[Written instruction]: Rewrite the material from its start down through the line containing "Action: 25,108", replacing "legend label" with "legend entry" and leaving every other part unchanged. Leave the pictures out of your answer.

--- Start ---

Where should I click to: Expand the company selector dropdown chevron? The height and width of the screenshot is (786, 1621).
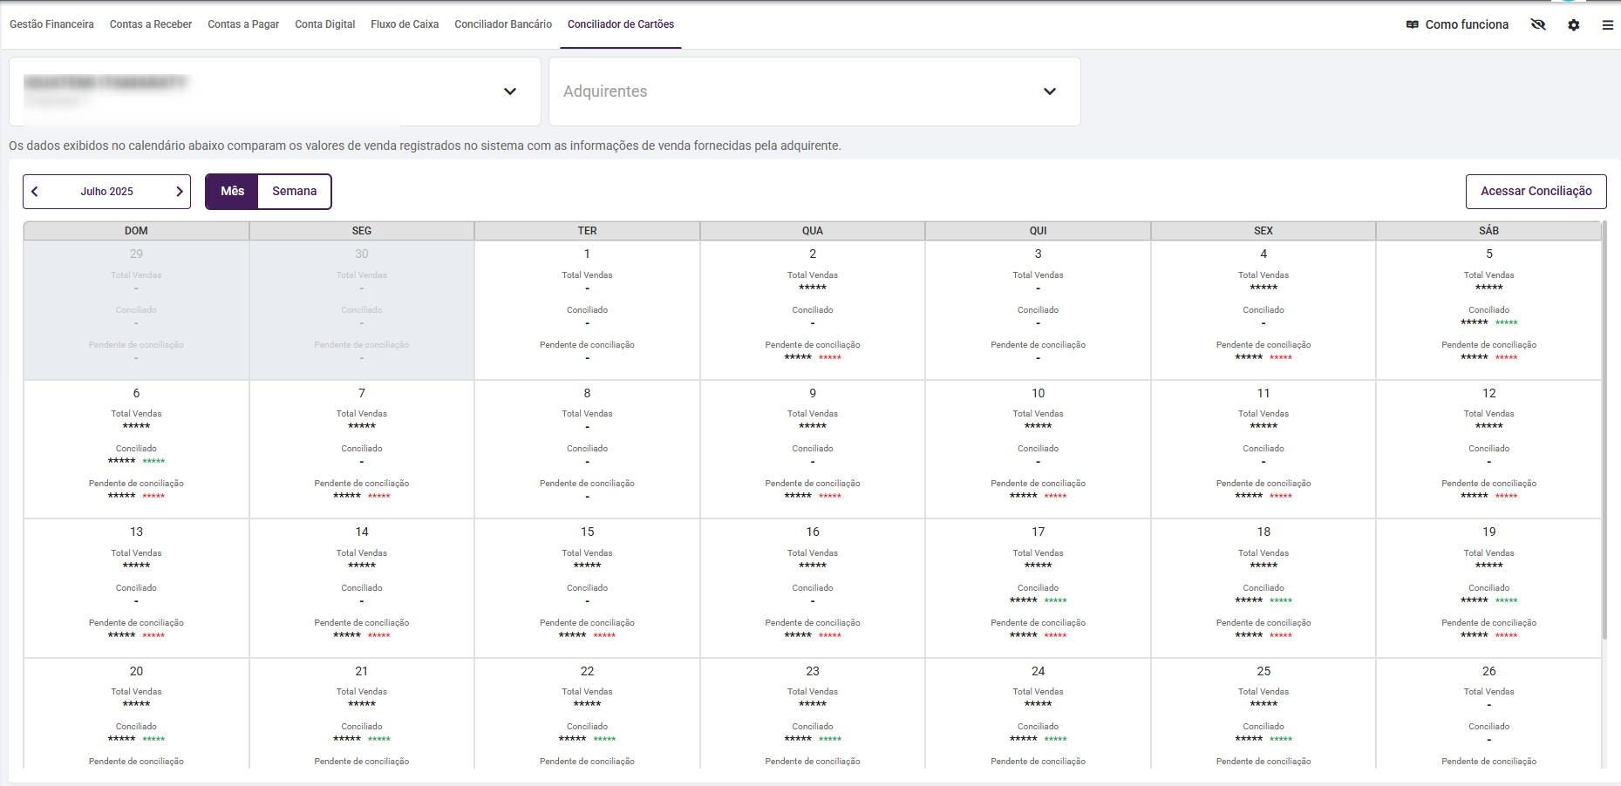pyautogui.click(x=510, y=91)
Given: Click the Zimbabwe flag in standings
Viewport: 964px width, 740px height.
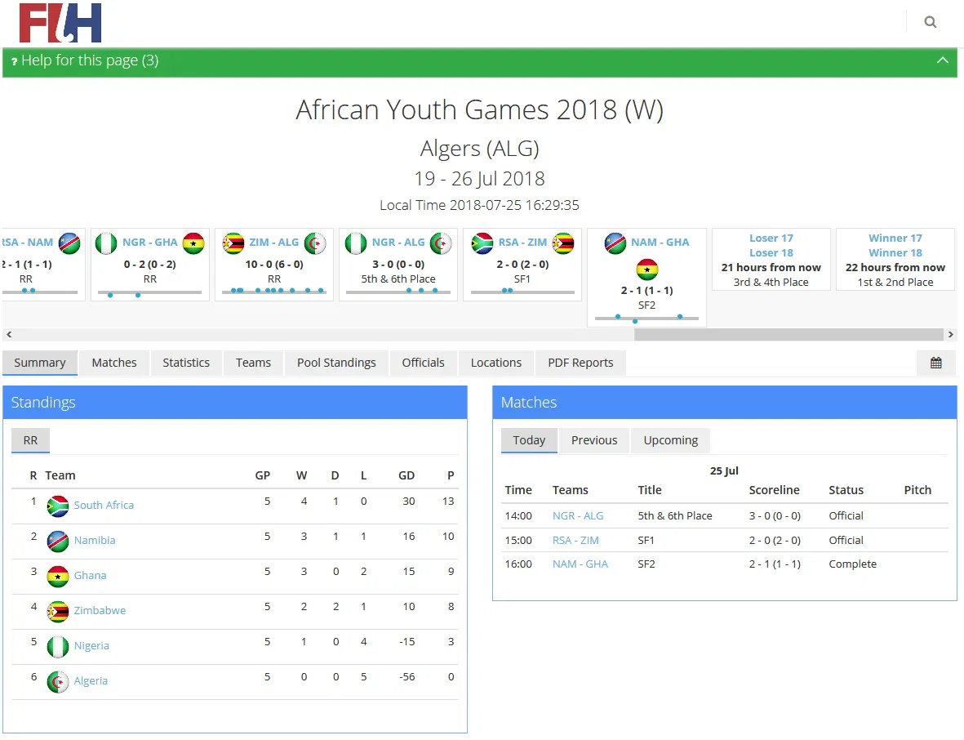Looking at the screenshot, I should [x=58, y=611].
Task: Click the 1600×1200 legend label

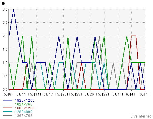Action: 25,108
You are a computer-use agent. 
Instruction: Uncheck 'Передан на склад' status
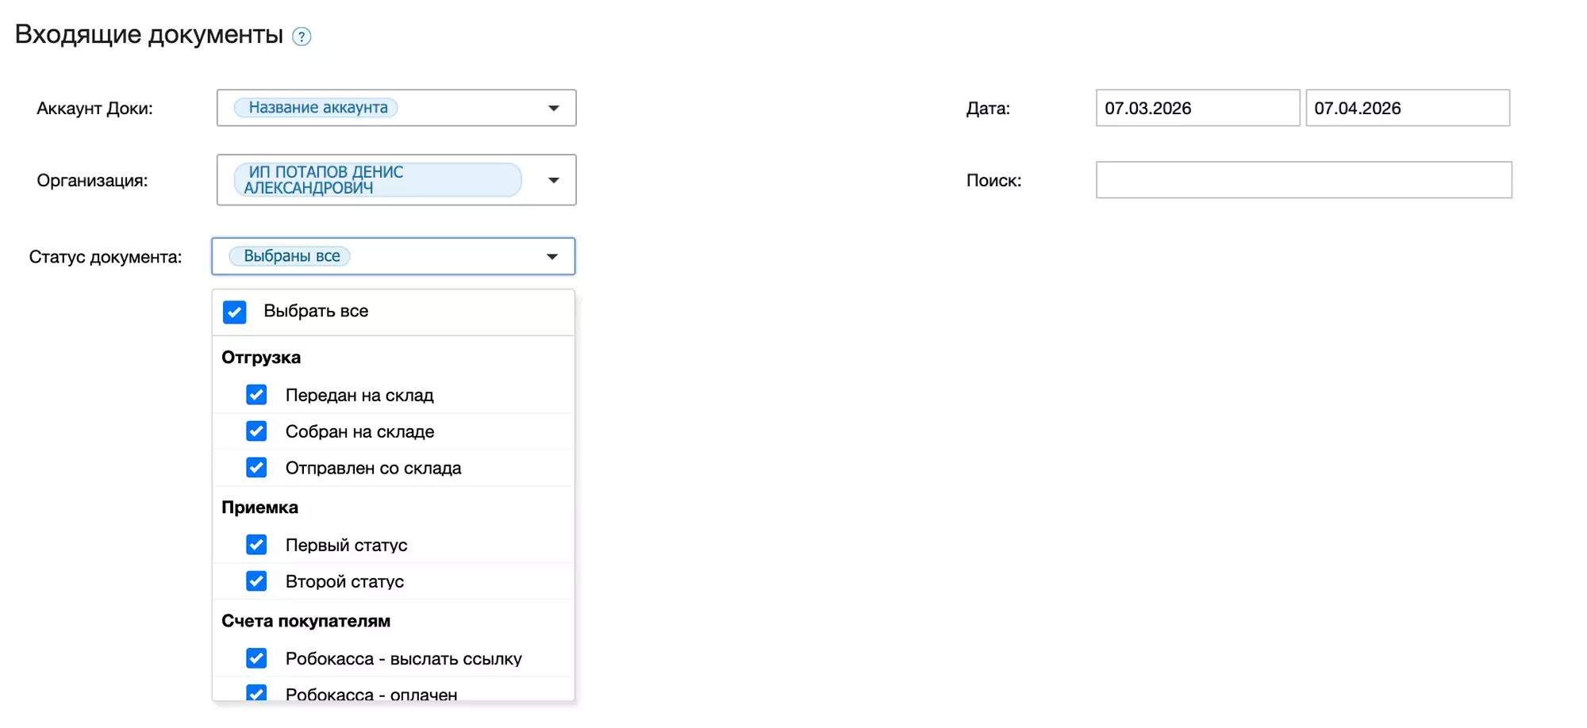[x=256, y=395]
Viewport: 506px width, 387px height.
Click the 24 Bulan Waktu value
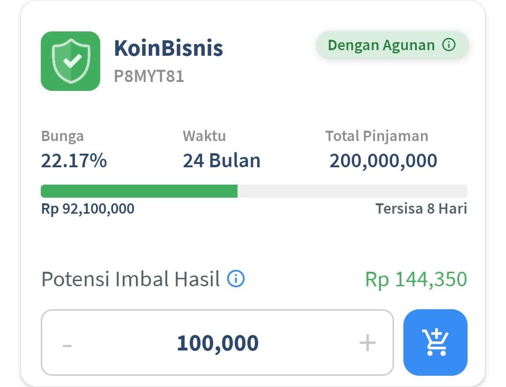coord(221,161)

--- End ---

[Written solution]:
Where should I click to: Expand the company selector dropdown chevron? The height and width of the screenshot is (786, 1621).
pyautogui.click(x=510, y=91)
Given: Click the Zimbabwe flag in standings
Viewport: 964px width, 740px height.
Looking at the screenshot, I should [x=58, y=611].
Task: Click the 1600×1200 legend entry

Action: 25,108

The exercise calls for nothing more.